■ **Task description**
As you write out the lines from the one containing "Where should I" through the last line of the records, keep them exact and leave out pictures.

[Collected data]
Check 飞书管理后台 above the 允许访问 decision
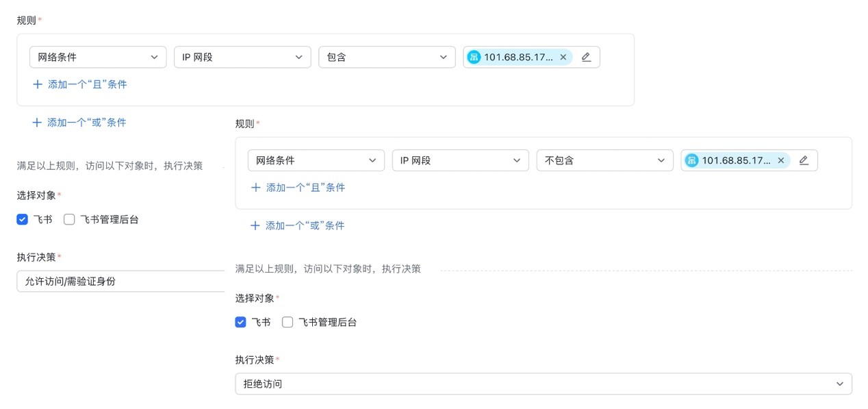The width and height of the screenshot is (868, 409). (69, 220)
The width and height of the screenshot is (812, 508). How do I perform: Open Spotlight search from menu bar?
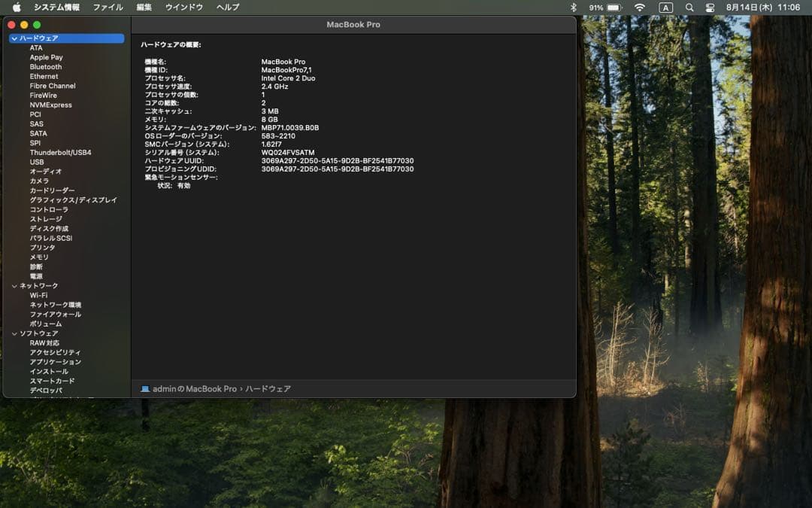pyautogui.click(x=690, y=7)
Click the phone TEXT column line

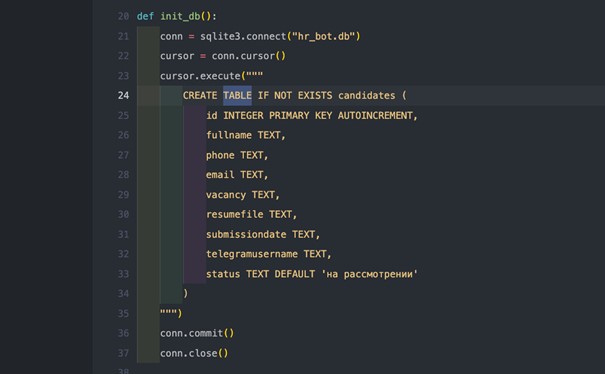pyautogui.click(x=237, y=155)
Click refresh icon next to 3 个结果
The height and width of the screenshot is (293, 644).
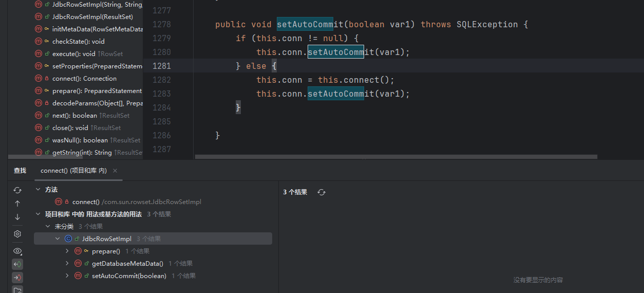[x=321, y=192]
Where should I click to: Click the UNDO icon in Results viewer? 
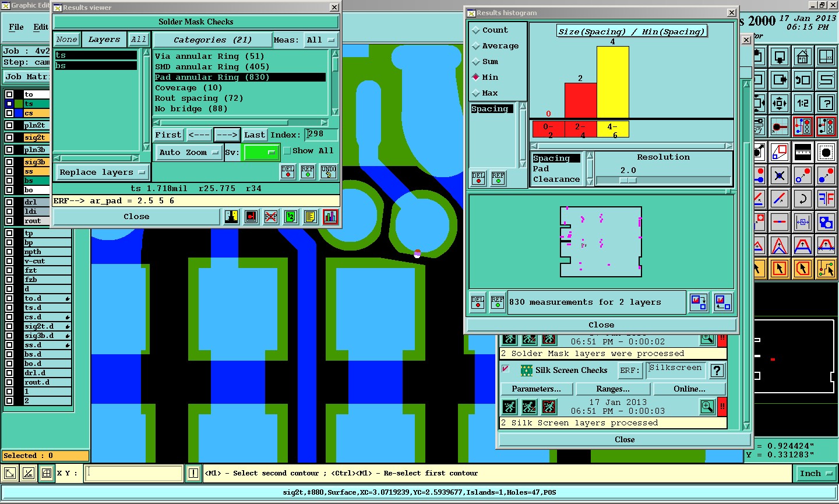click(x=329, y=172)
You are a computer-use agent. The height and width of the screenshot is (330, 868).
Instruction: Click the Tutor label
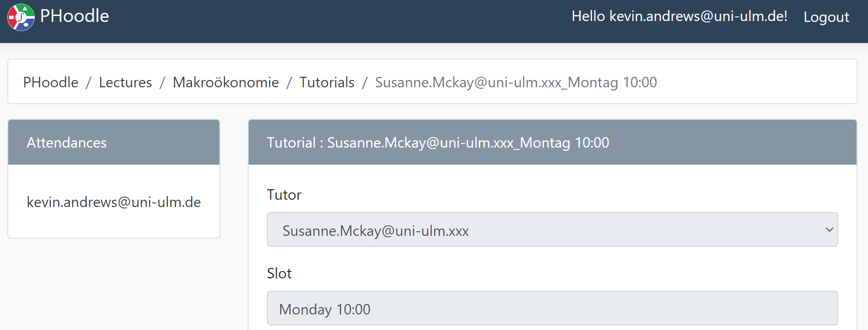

■ **Completed exercise**
Where should I click to: Click the UNDO icon in Results viewer? 
click(x=329, y=172)
You are a computer-use agent. The height and width of the screenshot is (330, 868).
Instruction: Click the Tutor label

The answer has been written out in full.